Could you copy, word for word, only the lines from the one containing "You are a computer-use agent. This" through the last line of the records below, both included?

━━━━━ Data records ━━━━━

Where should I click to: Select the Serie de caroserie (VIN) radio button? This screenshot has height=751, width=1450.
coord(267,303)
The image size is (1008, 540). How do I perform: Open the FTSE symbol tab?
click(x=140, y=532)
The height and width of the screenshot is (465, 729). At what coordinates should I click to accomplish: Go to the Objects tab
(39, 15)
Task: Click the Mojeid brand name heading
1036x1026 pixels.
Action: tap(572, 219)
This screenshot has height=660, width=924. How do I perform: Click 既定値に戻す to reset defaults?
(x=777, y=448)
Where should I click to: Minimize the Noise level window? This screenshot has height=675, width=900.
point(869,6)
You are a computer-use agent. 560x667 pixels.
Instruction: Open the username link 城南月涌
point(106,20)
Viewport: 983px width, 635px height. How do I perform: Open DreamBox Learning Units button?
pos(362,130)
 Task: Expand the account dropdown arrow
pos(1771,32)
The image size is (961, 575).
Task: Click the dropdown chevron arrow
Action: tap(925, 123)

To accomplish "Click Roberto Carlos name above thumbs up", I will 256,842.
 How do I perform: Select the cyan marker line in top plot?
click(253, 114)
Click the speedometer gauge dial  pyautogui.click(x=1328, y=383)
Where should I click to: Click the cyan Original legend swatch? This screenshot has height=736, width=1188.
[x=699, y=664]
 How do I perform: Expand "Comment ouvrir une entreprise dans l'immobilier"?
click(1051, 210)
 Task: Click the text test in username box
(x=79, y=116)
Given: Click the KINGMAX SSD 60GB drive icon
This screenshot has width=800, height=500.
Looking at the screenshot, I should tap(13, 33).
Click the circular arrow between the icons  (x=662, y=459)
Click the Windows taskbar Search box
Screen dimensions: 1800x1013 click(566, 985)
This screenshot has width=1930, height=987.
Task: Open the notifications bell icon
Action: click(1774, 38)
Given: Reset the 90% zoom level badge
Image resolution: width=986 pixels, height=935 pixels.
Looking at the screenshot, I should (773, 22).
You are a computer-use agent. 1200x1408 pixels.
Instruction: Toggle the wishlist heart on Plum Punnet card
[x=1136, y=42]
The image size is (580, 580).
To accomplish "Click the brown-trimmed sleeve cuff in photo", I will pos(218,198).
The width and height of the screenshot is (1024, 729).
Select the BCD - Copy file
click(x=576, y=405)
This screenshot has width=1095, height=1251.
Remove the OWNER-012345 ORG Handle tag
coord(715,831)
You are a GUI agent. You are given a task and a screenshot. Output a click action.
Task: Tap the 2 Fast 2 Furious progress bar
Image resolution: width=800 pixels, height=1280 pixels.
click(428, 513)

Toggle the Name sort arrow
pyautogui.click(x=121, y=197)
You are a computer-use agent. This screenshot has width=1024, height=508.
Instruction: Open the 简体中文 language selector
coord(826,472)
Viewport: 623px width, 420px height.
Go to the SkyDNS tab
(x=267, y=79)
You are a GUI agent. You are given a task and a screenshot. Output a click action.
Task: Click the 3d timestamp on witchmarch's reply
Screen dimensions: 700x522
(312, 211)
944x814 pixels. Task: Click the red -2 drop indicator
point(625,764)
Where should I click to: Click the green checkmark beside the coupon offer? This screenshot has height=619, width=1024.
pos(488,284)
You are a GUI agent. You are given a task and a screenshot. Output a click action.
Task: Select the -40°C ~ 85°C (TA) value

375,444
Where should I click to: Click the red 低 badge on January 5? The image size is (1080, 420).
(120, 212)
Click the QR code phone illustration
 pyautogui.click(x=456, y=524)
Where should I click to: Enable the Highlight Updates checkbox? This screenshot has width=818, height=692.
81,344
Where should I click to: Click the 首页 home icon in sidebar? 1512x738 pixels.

━━━━━

Exercise solution:
You are a computer-use agent. This screenshot has width=1024, height=508.
Instruction: Open the 简体中文 language selector
coord(826,472)
Viewport: 623px width, 420px height.
Go to the SkyDNS tab
(x=267, y=79)
You are a GUI agent. You are given a task and a screenshot. Output a click action.
Task: Click the 3d timestamp on witchmarch's reply
Screen dimensions: 700x522
(312, 211)
944x814 pixels. Task: Click the red -2 drop indicator
point(625,764)
Where should I click to: Click the green checkmark beside the coupon offer? This screenshot has height=619, width=1024.
pos(488,284)
You are a GUI agent. You are given a task and a screenshot. Output a click action.
Task: Select the -40°C ~ 85°C (TA) value

375,444
Where should I click to: Click the red 低 badge on January 5? The image size is (1080, 420).
(120, 212)
Click the QR code phone illustration
 pyautogui.click(x=456, y=524)
Where should I click to: Enable the Highlight Updates checkbox? This screenshot has width=818, height=692.
81,344
Where should I click to: Click the 首页 home icon in sidebar? 1512x738 pixels.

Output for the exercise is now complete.